While the for: tag is well known among delicious users (and specifically supported by delicious), some delicious users use the via: tag to track who provided a link. That allows people browsing your links to know who else they might want to add to their network on del.icio.us. Ric Hayman of Aqualung proposes that this could form the basis for a reputation economy online.”

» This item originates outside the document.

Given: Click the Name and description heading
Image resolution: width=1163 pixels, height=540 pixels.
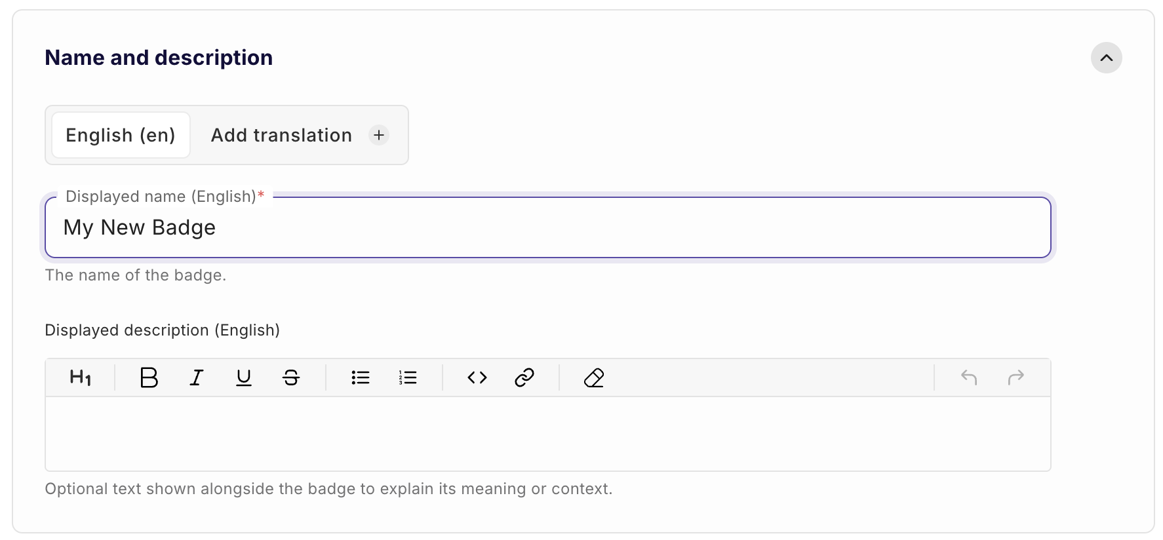Looking at the screenshot, I should click(159, 58).
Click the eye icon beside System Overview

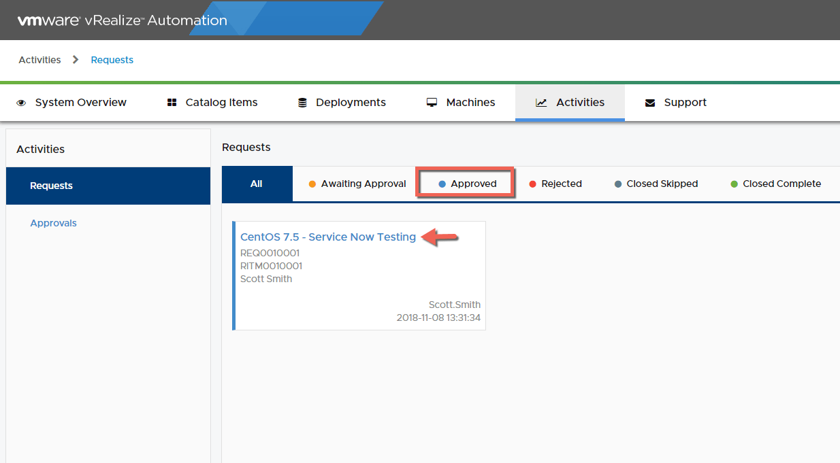[x=21, y=103]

I like Ric’s idea because :via is such a useful tool for collaboration. Knowing who informed someone else of something is very useful, because it begins to establish a kind of authority. Good linkers are very useful nodes in information networks. I have noticed that people want to say via:, but then do i credit the originator of the link, or the repeater? These link networks could in theory be parsed using tag gardening techniques (think Google PageRank). This is Friend of a Friend kind of thinking, though not formal FOAF, RDF style. But how are we going to track long running recommendation-transactions? Could we use via:via:tags, somehow?

6 comments

  1. In the absence of specific support from del.icio.us, maybe the nested via: tags would approximate the chain (unless it gets too long …). I think anything more appropriate would need some under-the-cover work. I have in the past used “via:bushwald via:jgovernor” when tagging something that I got from Cote, and he got from you, but maybe “via:bushwald via:via:jgovernor” would be clearer, albeit unwieldy? or maybe “via:bushwald:jgovernor” (although that makes it more difficult for an app to parse your contribution)?

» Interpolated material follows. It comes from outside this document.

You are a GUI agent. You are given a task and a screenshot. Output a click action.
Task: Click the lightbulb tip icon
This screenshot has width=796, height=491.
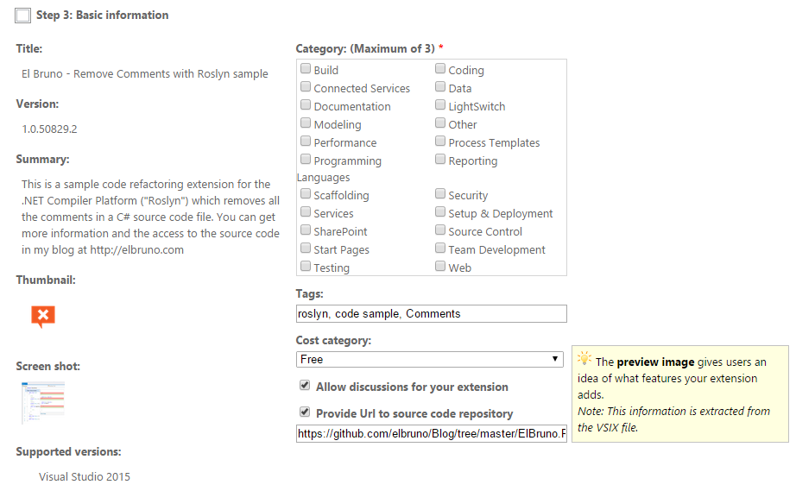coord(584,359)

  2. Via: just your source. That’s the new information.

  3. “Could we use via:via:tags, somehow?” A problem that seems to immediate arise is the non-uniqueness of names. Alice sends resource to Bob. Bob sends to Carol. Carol tags resource as “via:alice via:bob”. Carol sends resource to Dave. Dave knows another person name Alice who Dave frequently cites, and another person named Bob who Dave frequently cites. Dave tags the resource as “via:someotheralice via:someotherbob via:carol”, for if Dave tagged the resource as “via:alice via:bob via:carol” might give the wrong people credit.

  4. […] long-windedly setting out here, and tend to do in del.icio.us using via: tags (though not yet via:via:)) is sometimes more interesting and useful than the original source. That way we get to see the […]

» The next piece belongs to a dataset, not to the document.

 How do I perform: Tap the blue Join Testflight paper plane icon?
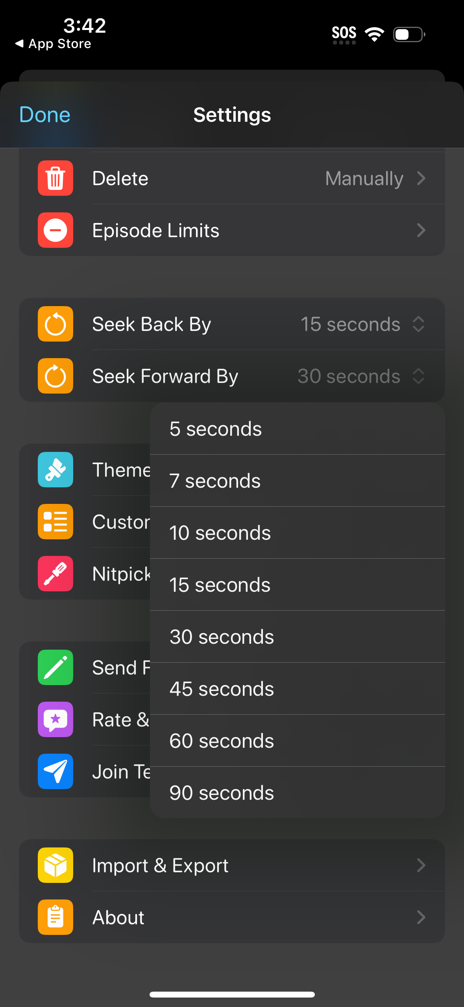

  5. […] context of the search is far more valuable than the search itself. I have spoken before about the via: via: economy – word of mouth referrals in the delicious age. That is what Microsoft is buying into and planning to build upon. They should obviously jump in […]

  6. […] has a nice post about the retweet phenomenon in twitter (much like via: in delicious, another convention/function established by the community rather the platform […]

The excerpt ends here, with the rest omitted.